(Ilustración: Víctor Aguilar Rúa)
(Ilustración: Víctor Aguilar Rúa)

Una noche tranquila del 28 de diciembre, alrededor de las 11 de la noche, recibí la llamada desesperada de un íntimo amigo diplomático. Me preguntaba si en El Comercio teníamos información sobre el cese de un buen número de sus colegas. Le respondí que no. Entonces, me adelantó la noticia y me pidió que hablara con un político muy allegado a Fujimori para ver si, a través de su influencia, se podía retroceder la arbitraria decisión. 

Para mí fue un fastidio porque, desde que Fujimori dio el golpe del 5 de abril de 1992, siempre estuve en contra de su dictadura. No obstante, ante la prepotente y arbitraria decisión, decidí llamar al alto funcionario. Pero “mi amigo” fujimorista me meció. Me dijo que perdiera cuidado porque lo del cese eran puros rumores. (No podemos olvidar que la técnica de la mecedora forma parte de la cínica estrategia política de Fujimori y de muchos de los seguidores y admiradores de su dictadura). 

Cuando el 29 de diciembre de 1992 se confirmó la noticia, inmediatamente este Diario publicó un editorial oponiéndose a la medida. Y, personalmente, escribí un artículo manifestándome en contra. 

Ahora que han pasado 25 años de aquella razia en el Ministerio de Relaciones Exteriores, recuerdo las conversaciones que tuve con muchos amigos y amigas, diplomáticos de larga y exitosa trayectoria, a los que –sin fundamento alguno– los botaron de su trabajo. Algunos ya fallecieron y otros, tras largos procesos judiciales, regresaron al servicio. 

El daño que les causaron no fue solo material –porque se quedaron sin trabajo–, sino también espiritual. Como dice el jurista Carlos Fernández Sessarego en sus estudios sobre la persona humana, dejar a una persona sin trabajo es cortarle su proyecto de vida. Y es cierto. Una gran parte de las personas organiza su vida gracias a que posee un trabajo, pues esto les provee la estabilidad económica necesaria para orientarse en el tiempo. 

El 30 de diciembre de aquel año tan nefasto para la diplomacia peruana, Alberto Fujimori, con el cinismo que lo caracteriza, justificó su arbitrariedad insultando a los 117 diplomáticos. Según declaró su ex canciller en la Comisión Especial de Alto Nivel, Alberto Fujimori calificó de “incapaces, borrachos, pícaros, ladrones y homosexuales” a los referidos diplomáticos. 

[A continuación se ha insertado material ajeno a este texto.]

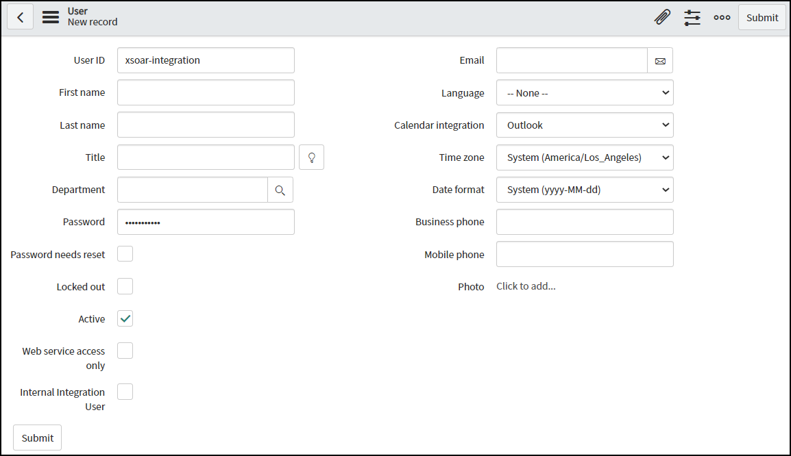Screen dimensions: 791x456
Task: Tick the Locked out checkbox
Action: (125, 286)

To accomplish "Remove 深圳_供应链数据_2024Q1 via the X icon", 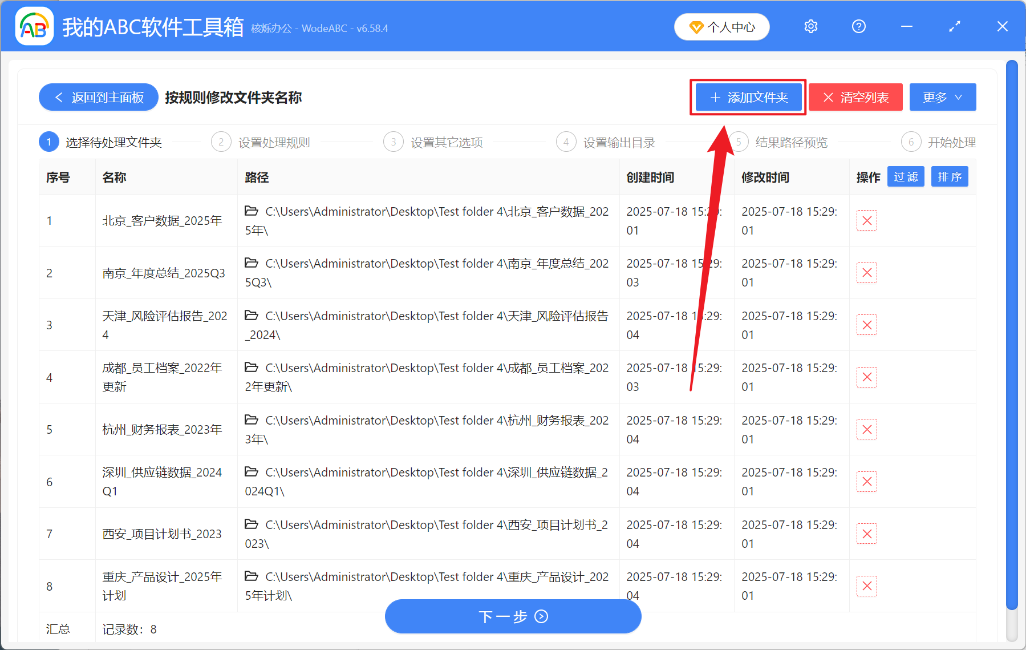I will coord(866,481).
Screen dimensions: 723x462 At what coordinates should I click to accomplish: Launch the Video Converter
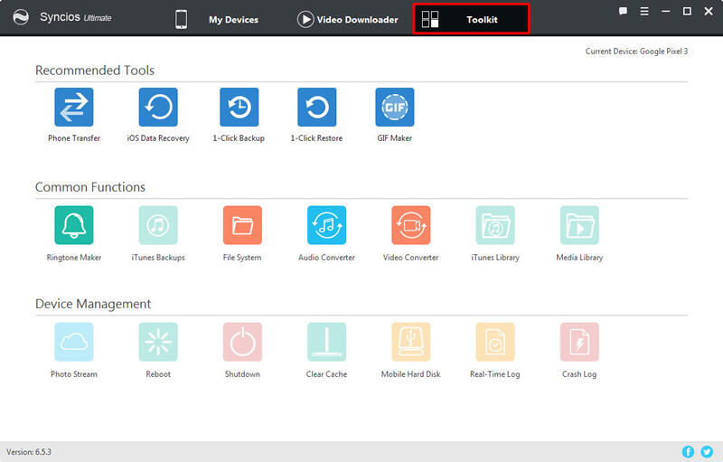(x=410, y=225)
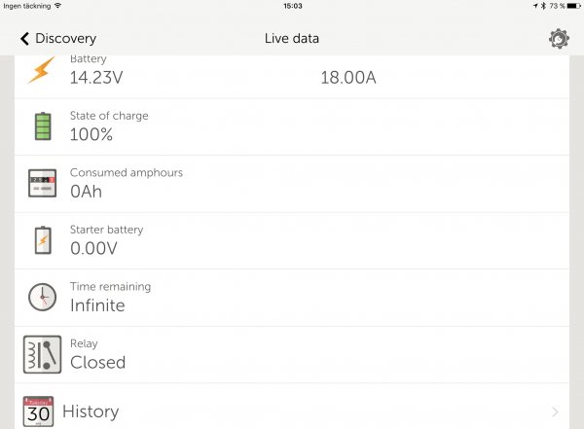584x429 pixels.
Task: Tap the Bluetooth icon in status bar
Action: point(545,6)
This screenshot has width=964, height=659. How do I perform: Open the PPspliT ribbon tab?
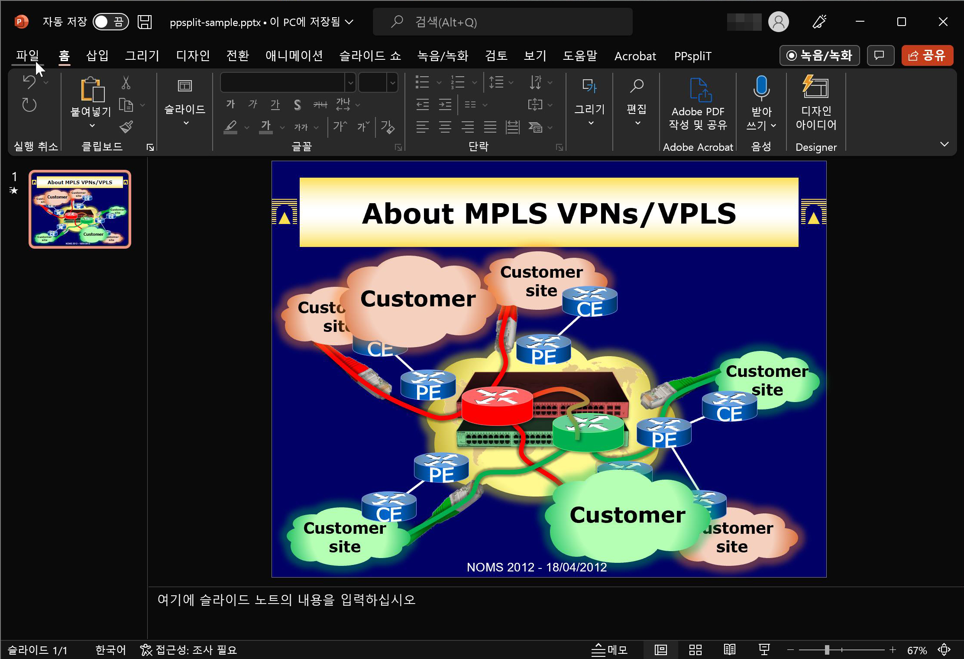692,56
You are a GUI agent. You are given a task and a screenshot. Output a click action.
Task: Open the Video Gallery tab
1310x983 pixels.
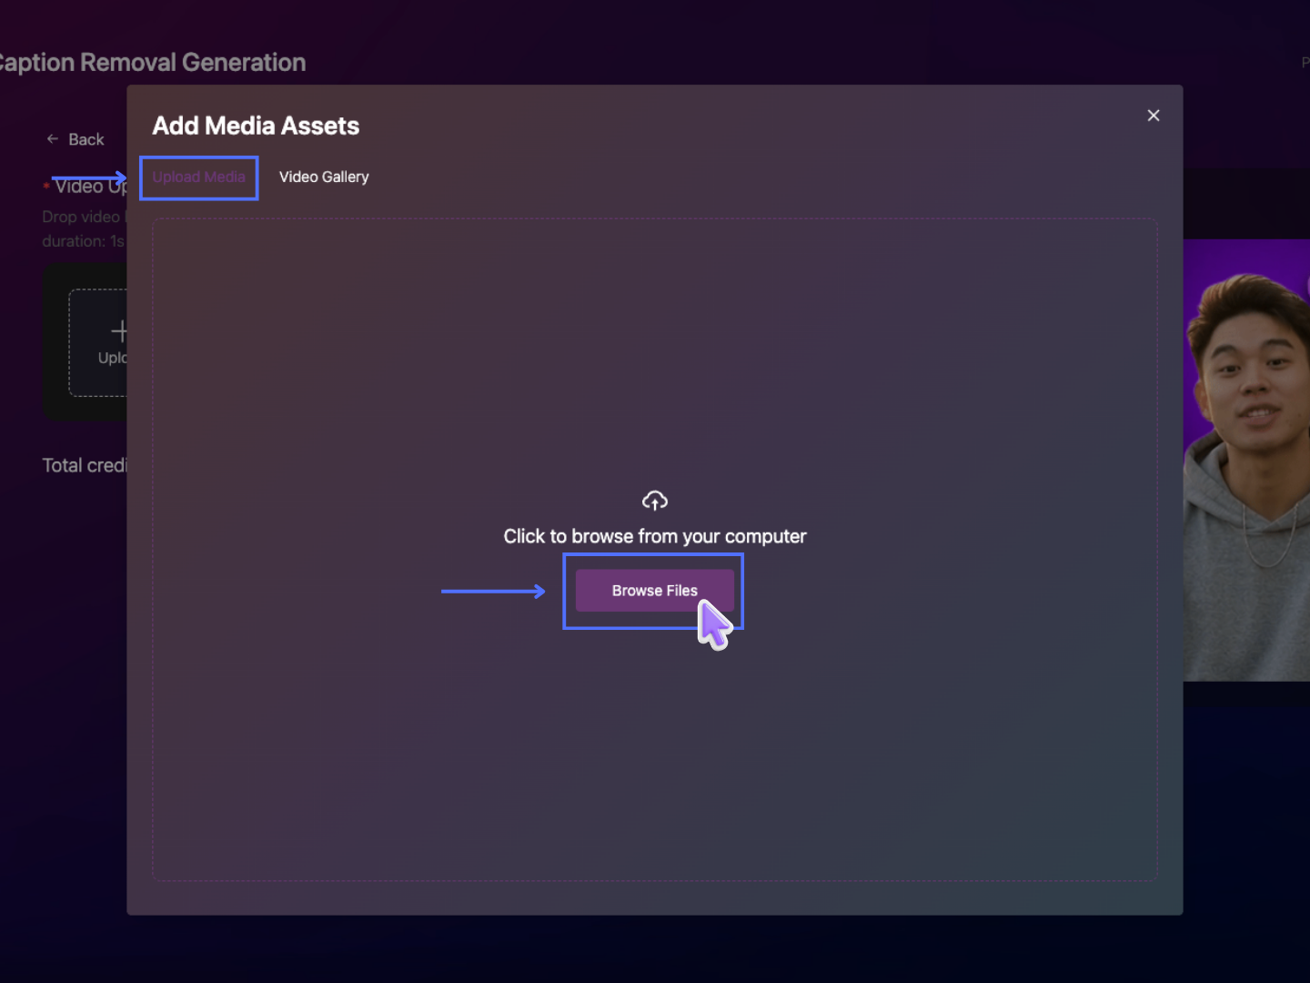tap(324, 177)
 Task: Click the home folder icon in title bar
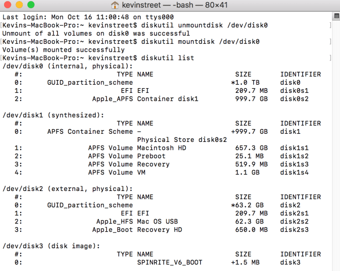115,5
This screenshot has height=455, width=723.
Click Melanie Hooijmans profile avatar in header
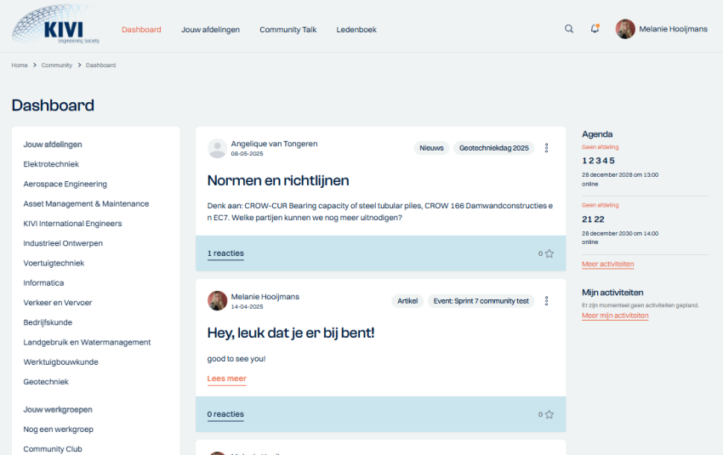625,29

Como era de esperarse, el cese de los diplomáticos fue noticia mundial. La reacción de los medios informativos, tanto en el Perú como en el extranjero, fue adversa al régimen fujimorista. El dictador no supo distinguir entre lo real y las calumnias que surgieron de aquellos que, por intereses subalternos, deshonraron la carrera diplomática; una carrera que optaron libremente por seguir sin tomar en cuenta el alto nivel de ética que esta profesión demanda. Ellos se aconchabaron con Fujimori y se encargaron de confeccionar una lista de sus colegas para cesarlos.  

Entre los afectados por la medida figuraban ex cancilleres y embajadores que gozaron de un alto prestigio en el Perú y en el exterior, y que daban lustre a la imagen externa de nuestro país en aspectos como el derecho internacional, la política peruana sobre derechos humanos, el cuidado del medio ambiente, la negociación, la economía, la ciencia política, la cultura y otros de la vasta actividad diplomática. 

Esta medida produjo un impacto negativo que colocó al Perú –a nivel mundial– en el nada honroso escalón de los países que atentan contra las instituciones que constituyen la primera línea de defensa de todo Estado. O dicho de otro modo, aquel fue un atentado, no solo contra la cancillería, sino contra el Perú, porque a nuestro servicio diplomático le costó mucho tiempo recuperar la estabilidad que había labrado durante años. Al punto que, todavía hoy, hay secuelas que la cancillería no pudo superar.  

La abusiva e irresponsable decisión tomada hace 25 años por el dictador Fujimori y por sus operadores fue la más perversa que experimentó el servicio diplomático a lo largo de toda su historia. Sus efectos continúan vivos hasta hoy. Por ello, nunca más debe repetirse.